The problem arises when Tom Minnery, and the authors for that matter, deduces the issue to red vs. blue politics. My beef here is not with the British secularists (although I do disagree with their assessment of both the health of American Christianity and its influence on Public Policy) but with Tom Minnery. Rather than admitting the pathetic (apathetic) condition of American Christianity and its lack of any significant political advancements he goes into applause and ends his piece saying that their conclusions are, "a source of encouragement."

So where does he get his source of encouragement? Is it the condition of our Church? Highly doubt it. We have homosexual marriage on the rise, pedophile priests being punished with a "transfer," PC seeker-sensitivity preaching, segregated Churches, rampant denominationalism, theological ignorance, seminary liberalism, and a divorce rate higher than the outside world! Are these the marks of a Christian nation? This is not the Christianity of de Tocqueville’s 1830's. This is nothing more than secularism wrapped in the swaddling clothes of Christian ritual and symbolism.

Is his reason for encouragement the political influence of the Church? Probably not. Unless you are in agreement with Mr. Minnery that the Christian/non-Christian politic is as clean cut as red and blue. I myself am not a subscriber to that notion.
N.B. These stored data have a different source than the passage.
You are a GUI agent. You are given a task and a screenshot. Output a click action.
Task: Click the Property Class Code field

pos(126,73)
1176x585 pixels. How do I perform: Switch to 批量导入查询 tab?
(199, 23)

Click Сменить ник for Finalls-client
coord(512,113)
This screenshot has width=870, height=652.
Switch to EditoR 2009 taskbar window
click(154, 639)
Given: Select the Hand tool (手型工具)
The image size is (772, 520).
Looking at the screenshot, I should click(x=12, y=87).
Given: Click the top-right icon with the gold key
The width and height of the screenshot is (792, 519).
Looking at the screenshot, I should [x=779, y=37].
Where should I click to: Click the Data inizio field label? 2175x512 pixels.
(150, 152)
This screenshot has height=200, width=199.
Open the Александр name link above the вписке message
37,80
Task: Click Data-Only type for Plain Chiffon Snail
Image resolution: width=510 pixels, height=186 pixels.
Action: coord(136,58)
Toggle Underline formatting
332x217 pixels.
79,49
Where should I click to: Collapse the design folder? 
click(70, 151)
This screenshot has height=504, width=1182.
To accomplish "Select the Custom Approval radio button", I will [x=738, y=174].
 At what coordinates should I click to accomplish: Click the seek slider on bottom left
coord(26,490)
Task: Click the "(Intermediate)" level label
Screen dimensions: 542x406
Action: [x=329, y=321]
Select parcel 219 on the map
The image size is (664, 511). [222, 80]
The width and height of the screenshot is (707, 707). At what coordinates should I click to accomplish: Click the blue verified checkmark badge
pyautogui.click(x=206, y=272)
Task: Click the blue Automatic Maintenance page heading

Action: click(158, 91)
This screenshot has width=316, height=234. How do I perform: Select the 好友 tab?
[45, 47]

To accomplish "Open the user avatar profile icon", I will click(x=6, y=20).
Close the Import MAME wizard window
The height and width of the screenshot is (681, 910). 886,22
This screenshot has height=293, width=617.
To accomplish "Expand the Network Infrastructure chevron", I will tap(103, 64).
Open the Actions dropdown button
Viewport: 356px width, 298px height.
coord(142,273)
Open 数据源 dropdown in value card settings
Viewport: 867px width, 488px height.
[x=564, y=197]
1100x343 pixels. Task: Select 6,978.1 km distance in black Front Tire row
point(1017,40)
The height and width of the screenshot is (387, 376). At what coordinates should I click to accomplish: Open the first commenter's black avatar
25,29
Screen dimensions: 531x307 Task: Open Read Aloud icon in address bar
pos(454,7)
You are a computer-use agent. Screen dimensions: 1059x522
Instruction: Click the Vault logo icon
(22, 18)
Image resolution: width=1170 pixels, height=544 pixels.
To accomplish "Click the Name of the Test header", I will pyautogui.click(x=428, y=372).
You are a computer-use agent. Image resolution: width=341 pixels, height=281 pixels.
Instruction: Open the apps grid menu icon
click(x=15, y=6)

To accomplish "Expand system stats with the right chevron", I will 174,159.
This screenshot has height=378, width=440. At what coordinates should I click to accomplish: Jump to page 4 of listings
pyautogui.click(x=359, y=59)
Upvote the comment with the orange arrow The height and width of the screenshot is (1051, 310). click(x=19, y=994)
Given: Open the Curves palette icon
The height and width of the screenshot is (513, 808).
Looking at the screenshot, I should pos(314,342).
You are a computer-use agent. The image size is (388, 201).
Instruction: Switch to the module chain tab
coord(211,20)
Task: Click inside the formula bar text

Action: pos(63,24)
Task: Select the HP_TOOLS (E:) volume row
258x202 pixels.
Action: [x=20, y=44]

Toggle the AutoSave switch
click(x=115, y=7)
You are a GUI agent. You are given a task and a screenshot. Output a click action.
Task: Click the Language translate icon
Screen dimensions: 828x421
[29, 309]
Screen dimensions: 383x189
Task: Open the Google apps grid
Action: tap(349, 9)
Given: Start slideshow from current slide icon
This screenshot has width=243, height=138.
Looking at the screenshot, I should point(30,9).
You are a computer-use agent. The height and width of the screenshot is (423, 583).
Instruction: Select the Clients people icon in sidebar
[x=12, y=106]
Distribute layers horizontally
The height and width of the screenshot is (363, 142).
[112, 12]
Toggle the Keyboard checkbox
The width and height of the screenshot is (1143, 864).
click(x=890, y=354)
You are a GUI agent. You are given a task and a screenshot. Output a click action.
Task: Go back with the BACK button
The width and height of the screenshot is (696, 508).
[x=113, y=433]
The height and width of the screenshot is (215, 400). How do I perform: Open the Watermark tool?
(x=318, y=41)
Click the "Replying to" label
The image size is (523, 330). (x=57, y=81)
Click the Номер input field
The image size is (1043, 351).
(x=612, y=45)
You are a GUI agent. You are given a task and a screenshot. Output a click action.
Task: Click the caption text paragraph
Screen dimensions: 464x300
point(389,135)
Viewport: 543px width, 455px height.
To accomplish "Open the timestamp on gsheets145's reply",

I do not believe that Christianity is, or should be, as simple as red vs. blue. Yet to these men, Mr. Minnery included, this die-hard alliance to party politics is a quality worthy of exceptionalism. If Christians getting nominal Christians and secular "moderates" into office year in and year out, all the while losing both in policy formulation and law, is an "encouragement" then I would hate to know what would be the cause of discouragement!

Does Mr. Minnery believe that it is our influence over public policy? Let us do a quick review. Prayer is out. Evolution is in. Federal spending is at an all time high. Federal debt is beyond comprehension! Abortion is still over 4,000 daily. Euthanasia is making strides against some so-called "culture of life." Federally funded embryonic stem cell research is supported overwhelmingly by many of those we have put into office. We have a tyrannical level of taxation. Just War theory has been replaced by pre-emptive violence in pursuit of some global democratic revolution. We have no fixed standard for our currency. Every day we are being subjected to the rulings of unknown bureaucrats in the UN, WTO, World Banks, and others. There is no longer any fixed standard of law and justice due to the fact that precedent rules the day and setting precedent is the trend. The list could go on and on and on.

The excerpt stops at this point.